Cuccinelli also accused McAuliffe of running to be “head lobbyist,” to ask the federal government for more “goodies” for Virginia.
 
“You know what? We need less from the federal government,” he said. “We need to stand on our own two feet. More government hasn’t been working out so great for us, has it?”
 
The bottom line, he said, is that he will fight to limit the government, while McAuliffe will fight to make it bigger.
 
Obenshain said he would fight for smaller government, too. Virginia needs an attorney general that will stand up against the federal government when necessary, he said.
 
“We need to make sure that we have an attorney general who’s going to stand up to fight, to make sure our economy remains strong, that’s going to make sure we’re working to roll back job-killing regulations,” he said. “As Ken Cuccinelli has done time and again, when the federal government steps over the line, violates the law and adopts job-killing regulations, that we’ve got an attorney general that’s going to stand up and fight for Virginia. That’s what you’re going to get from me.”
 
Many of the speakers on Sunday criticized their opposition for running a “negative” campaign and taking money from out-of-state entities.
 
Republican Party of Virginia Chairman Pat Mullins lambasted McAuliffe’s relationships with New York City Mayor Michael Bloomberg and various organizations that have donated money. Rep. Bob Goodlatte called McAuliffe the “political hat” of Obama and Bill and Hillary Clinton.
 
“They’re not just trying to buy a seat at the table, they’re trying to buy the table,” Mullins said.
 
Polls consistently show Cuccinelli trailing McAuliffe, although the amount has fluctuated.
 
Among the most recent voter surveys were ones conducted by Emerson College and Christopher Newport University that were released Friday.
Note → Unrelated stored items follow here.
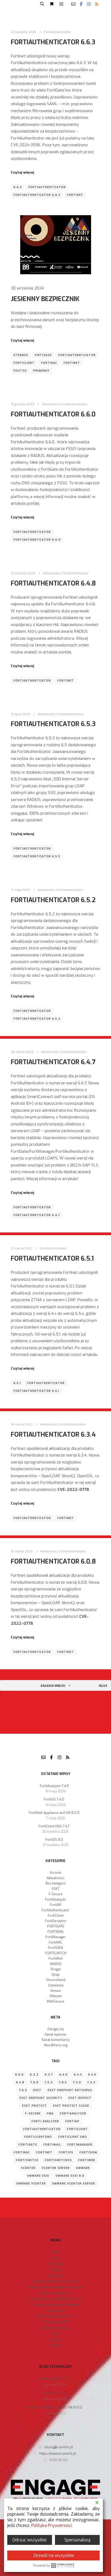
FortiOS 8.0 (54, 1840)
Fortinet (72, 363)
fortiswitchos (58, 2160)
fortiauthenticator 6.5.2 (36, 1018)
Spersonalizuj (77, 2540)
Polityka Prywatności (51, 2525)
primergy (41, 370)
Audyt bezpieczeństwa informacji (56, 2287)
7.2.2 (91, 2082)
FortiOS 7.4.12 (54, 1799)
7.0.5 (63, 2082)
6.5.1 (17, 1383)
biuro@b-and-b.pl (58, 2447)
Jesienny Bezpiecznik (45, 299)
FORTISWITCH (55, 1953)
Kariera (56, 2339)
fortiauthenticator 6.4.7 (36, 1215)
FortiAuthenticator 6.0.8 (53, 1561)
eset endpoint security (40, 2098)
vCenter (28, 2168)
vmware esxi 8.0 (70, 2176)
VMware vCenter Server (73, 2183)
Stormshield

Emerson projected a 42-40 split in McAuliffe’s favor, and Christopher Newport projected a 45-38 split with the Democrat ahead.
 
Voters who crowded the Weyers Cave airport to get a look at the candidates for themselves said they feel the Republicans hold the keys to a better future for Virginia, and they trust the men running for statewide office. Some also expressed frustration with the way the McAuliffe campaign has portrayed Republicans during the race.
 
Ira Gelser, 78, who lives just outside Harrisonburg in Rockingham County, said he has been disturbed by how McAuliffe’s campaign has been so negative but hasn’t given a lot of information about what his own policies would be. He’s not sure how much Cuccinelli would be able to do if elected, though.
 
“Our problems aren’t Virginia problems,” he said. “They’re Washington problems. Until we can get a change in Washington, there’s not much we can do.”
 
Gelser said he was hopeful Cuccinelli would be able to help clean up Obamacare.
 
Another supporter, Ann Hanna, 60, who lives near Grottoes, said she trusted the candidates and wanted to see Cuccinelli for herself. She was holding a “Women for Cuccinelli” sign.
 
“We need more equality,” she said. “We need to be recognized as a force as opposed to the good old boys’ network.”
 
In a similarly last-minute campaign stop, Obama rallied for McAuliffe on Sunday afternoon at Washington-Lee High School in Arlington.
 
Cuccinelli said McAuliffe’s political relationships are indicative of goals that don’t line up with what Virginians need. He pointed out that he is the only candidate who has served Virginia in state office.
 
“Hey, look, I’ve got a border plan,” Cuccinelli said. “Let’s keep Terry McAuliffe’s D.C. politics on the other side of the Potomac.”